-------- Texto seleccionado --------
Sunday 10 May 2009

Pandemias


Ha vuelto el miedo a las pandemias, con todo el horror apocalíptico de las plagas bíblicas, y otra vez comprobamos que, en vez de la investigación y la reflexión encaminadas a revelar los factores desencadenantes de la epidemia, pueden más el pánico, que tan ventajoso resulta para los medios de comunicación, y las medidas precipitadas y absurdas, que muestran las intenciones dudosas y paternalistas de los gobiernos (el “secuestro” de ciudadanos mexicanos en China, la matanza de cerdos en Egipto, los paquetes de pañuelos repartidos por las mesas del edificio donde trabajo y esos carteles hilarantes aconsejándonos que nos tapemos la cara al estornudar: “coughs and sneezes spread diseases”).
La relación entre los sistemas de ganadería intensiva, en los que millares de animales viven hacinados, mutilados, atiborrados de antibióticos y en un estado de estrés crónico que daña su sistema inmunológico, y la aparición de estos virus, es clara. Estas granjas-fábrica son el caldo de cultivo perfecto para que los virus se recombinen y muten hasta dar lugar a cepas especialmente virulentas.
Es lo que la periodista Felicity Lawrence llama nuestra “deuda tóxica”. Los esquemas del capitalismo, obsesionados con la generación de beneficios, cuando se aplican a la producción de carne, no sólo suponen el sufrimiento continuo de millones de animales sino que también causan un impacto tremendo sobre el medioambiente y originan estas epidemias potencialmente tan peligrosas.
Este asunto de las pandemias me ha recordado la epidemia de ceguera “blanca” que Saramago describe con una lucidez escalofriante en su genial “Ensayo sobre la ceguera”. No es la ceguera de los que no ven sino (y esta es mi propia interpretación) la de los que no preguntan, la de los que, por pura comodidad, no quieren saber.
-------- Datos --------
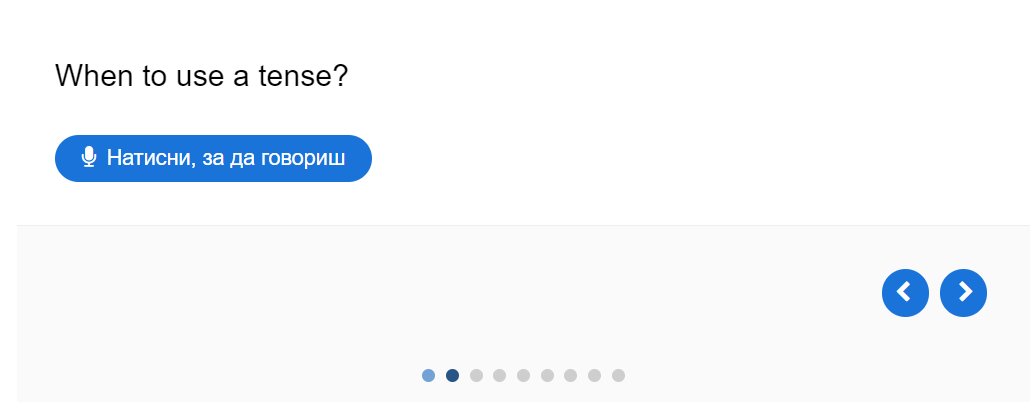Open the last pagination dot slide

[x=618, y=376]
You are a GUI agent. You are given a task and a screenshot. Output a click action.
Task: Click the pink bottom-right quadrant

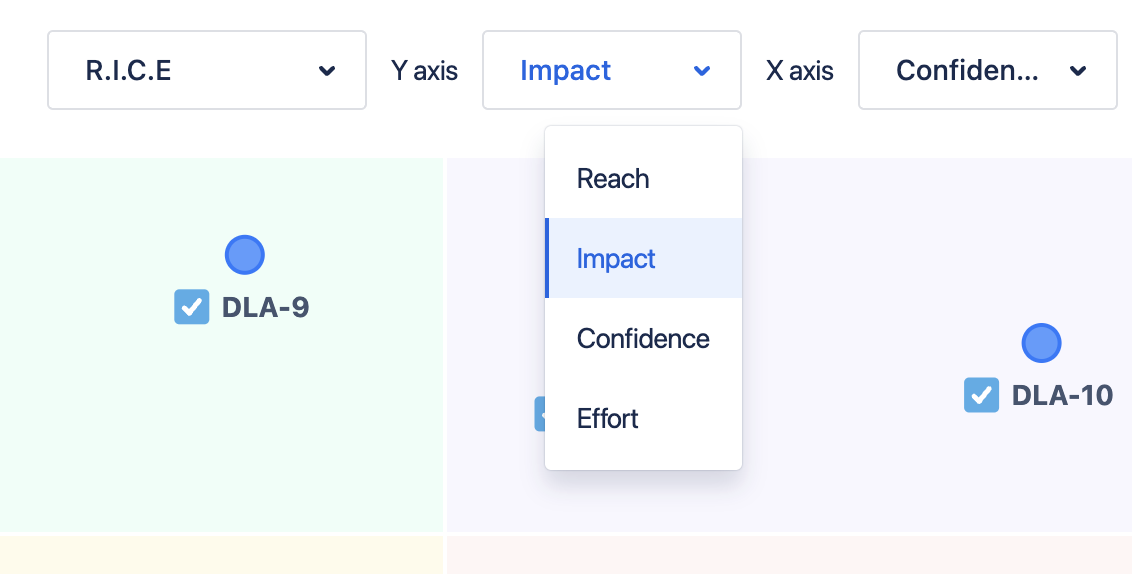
--------
→ **Requisitos de la tarea**
Continúa el texto sobre las pandemias a partir de su última oración.

→ **Respuesta al ejercicio**
Vamos al supermercado y nos atonta la variedad de lo que allí vemos. Un pollo cuesta una libra y nos parece estupendo (decidimos ignorar que la vida de ese pollo duró apenas poco más de treinta días, que nunca vio la luz del sol, que sus huesos eran tan frágiles y el peso de sus muslos y su pechuga tan desproporcionado que sus patas han podido fracturarse). No nos preguntamos de dónde viene la chuleta de cerdo, cómo son las granjas donde se producen, cuál es el sueldo, las condiciones en las que trabajan los empleados de granjas, mataderos o salas de despiece. No nos preguntamos cuáles son las consecuencias de comer demasiada carne. No nos preguntamos si los cerdos que nos comemos fueron felices. A quien dude de la capacidad de ser felices de los cerdos (que, por cierto, demuestran unas habilidades cognitivas muy superiores a las de nuestros amados perros), quizás le convenza más su capacidad para el sufrimiento que, creo, es obvia en la foto que tomó una de mis profesoras.
Es esta epidemia de ignorancia e irresponsabilidad en la que nos ha sumido la sociedad de consumo, y que tan ventajosa es para las estructuras del capitalismo, la que de verdad nos debería preocupar. Hagamos preguntas, busquemos respuestas y actuemos consecuentemente. Quizás no sea todavía demasiado tarde.